One key requirement is that this information needs to be considered in real-time, when the customer requests a loan or a credit limit increase. This request is usually made through a REST API.
In this case, the firm decided to go live with the credit card product first, as it is an addition to an existing product. Thus, the capital product had to be delayed. A decision had to be made on how data would be shared between the two teams. To still be first to market with the financing product, the teams had to improvise.
Options
In an alignment meeting, the teams discussed a number of options available to them. The main goals were to reduce time-to-market and minimize technical debt created, as both teams had their planning to consider. The following options were discussed before the introduction of ReJot.
Option 1: ETL - Reverse ETL
The company has an internal data platform capable of combining data from multiple sources. It seemed like a decent choice for the problem at hand. Yet, there were some clear downsides:
- Data Analysts own the ETL pipelines at the company, alignment between product and data teams would delay the go-to-market date.
- ETL pipelines are batched, rather than real-time. Either one of the teams would have stale data (by a day for a nightly batch job) from the other team.
- Reverse ETL was not a typical use case for the data team, there was no clear path forward without involving infrastructure teams.
Option 2: Event Streaming
An alternative considered was the event queuing/streaming platform for asynchronous communication between teams. Again, a number of downsides would cause problems:
- Integrating events from another team would mean setting up bespoke consumers, something that would require additional development time. Both teams would need to integrate events from the other team, meaning they would both have to implement similar, yet different, logic.
- New topic-partitions would have to be created, something that was not self-service available to product teams at this company.

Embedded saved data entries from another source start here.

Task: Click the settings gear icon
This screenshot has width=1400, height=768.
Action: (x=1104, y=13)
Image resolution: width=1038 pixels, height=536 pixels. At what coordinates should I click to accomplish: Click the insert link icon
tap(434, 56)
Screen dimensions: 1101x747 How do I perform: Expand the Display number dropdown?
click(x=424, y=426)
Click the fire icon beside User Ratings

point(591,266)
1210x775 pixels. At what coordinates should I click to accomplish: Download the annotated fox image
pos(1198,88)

Option 3: Intermediary Service
The last option would have both teams integrate with a to-be-created intermediary service. This service would become the source of truth for any credit given out to a single customer. Although the idea of having a single source of truth for credit limits is appealing, there would be several downsides:
- The new service would require a significant amount of development time.
- Ownership of the new service would be unclear, as it would be used by multiple teams.

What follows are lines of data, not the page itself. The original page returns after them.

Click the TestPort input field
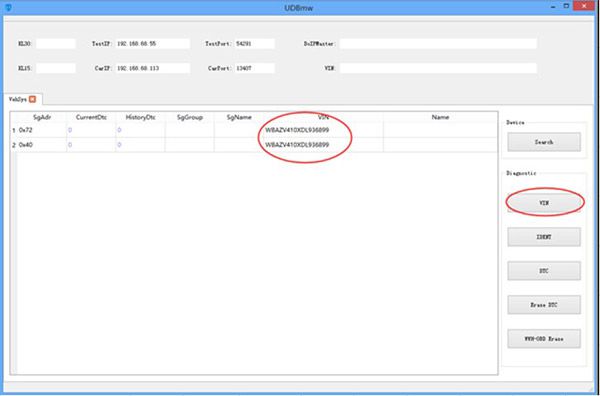The width and height of the screenshot is (600, 396). pyautogui.click(x=254, y=44)
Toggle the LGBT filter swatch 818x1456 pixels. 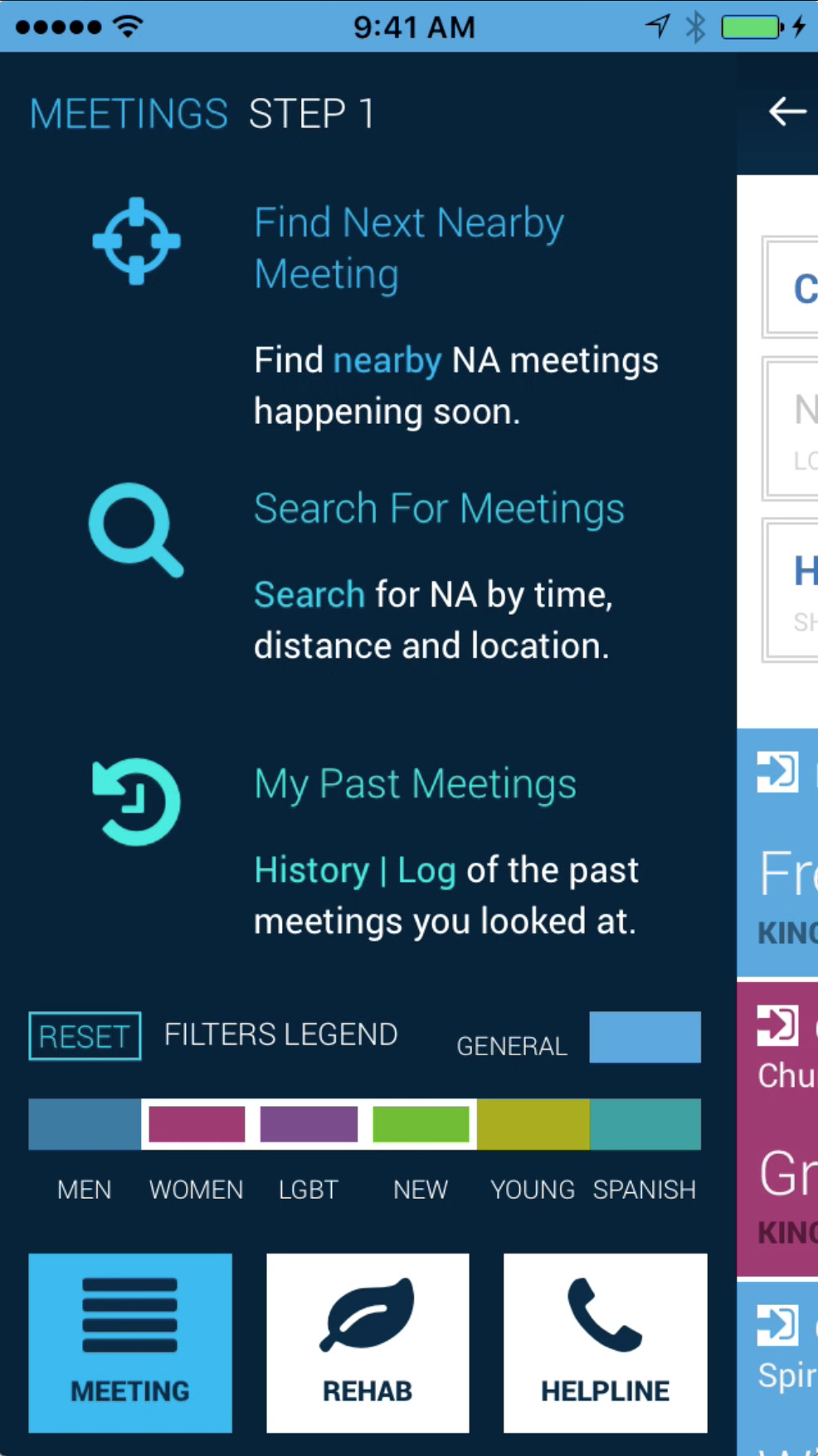click(309, 1124)
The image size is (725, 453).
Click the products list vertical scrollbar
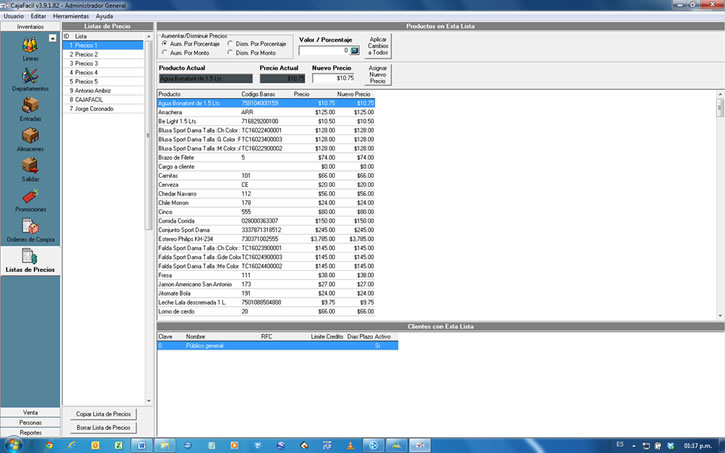click(x=719, y=200)
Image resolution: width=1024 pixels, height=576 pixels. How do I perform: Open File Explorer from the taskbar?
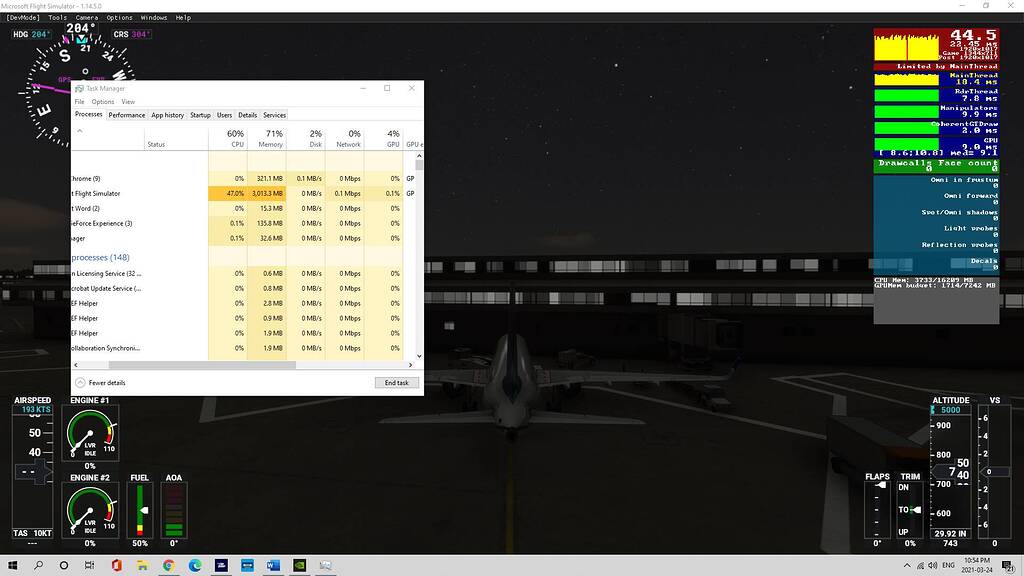[142, 565]
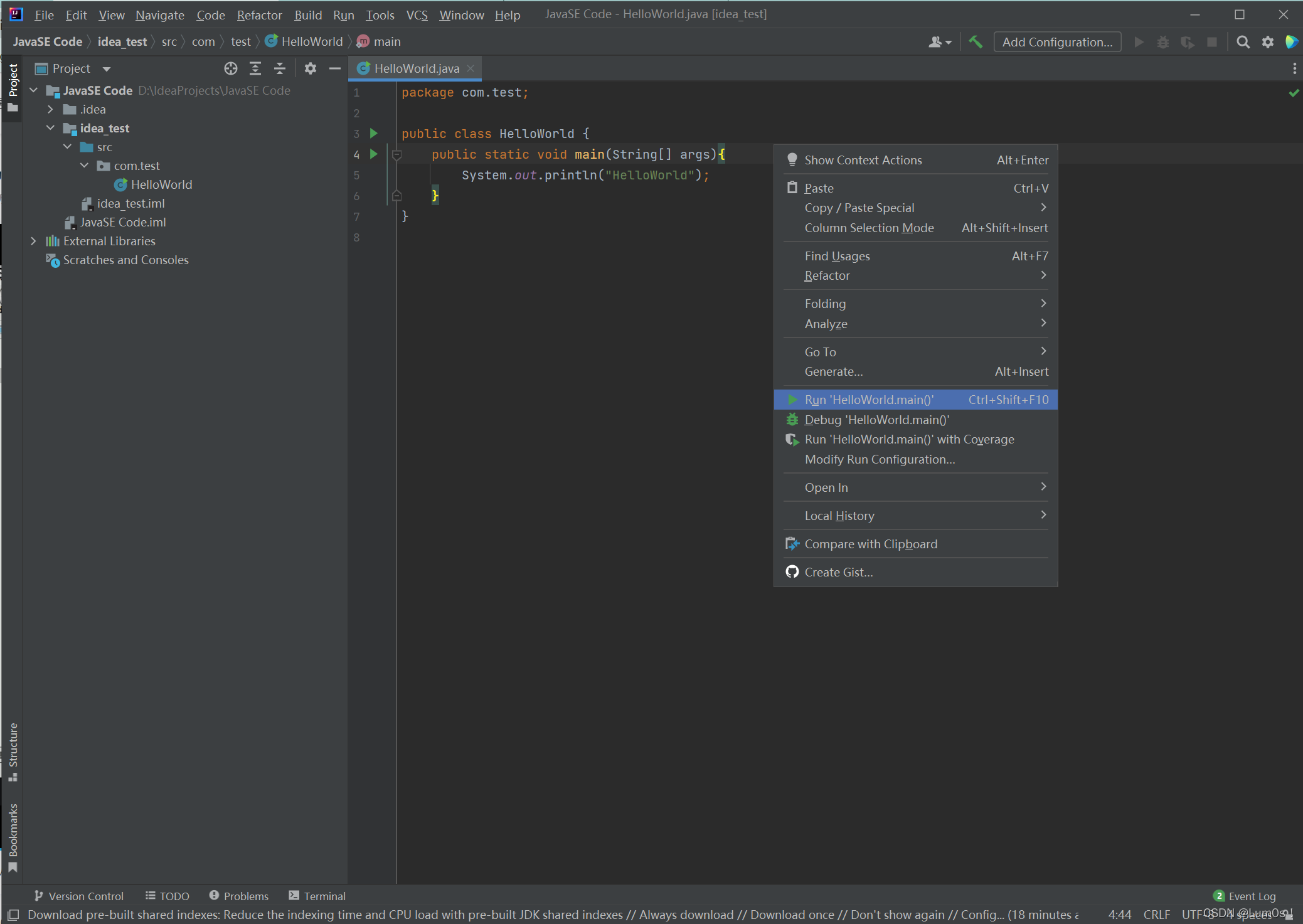The image size is (1303, 924).
Task: Click the Find Usages icon in context menu
Action: pyautogui.click(x=838, y=256)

- The new service would have to be maintained, which would add to the ongoing costs of the project(s).
Using ReJot
ReJot’s integration through synchronization approach changes the way the teams look at the problem.
To solve the problem at hand, both teams defined a ReJot contract which represents the data used by their respective products. This contract is automatically entered into the catalog of the company. From this data, a “total lending position” is derived. ReJot’s synchronization engine keeps the data up-to-date. Both teams then use this data in their products, and make decisions based on it. This elementary level of data modelling and integration is the simple strength of ReJot.
This solution is conceptually similar to the “Intermediary Service” option, but the downsides do not apply because of the automatic synchronization.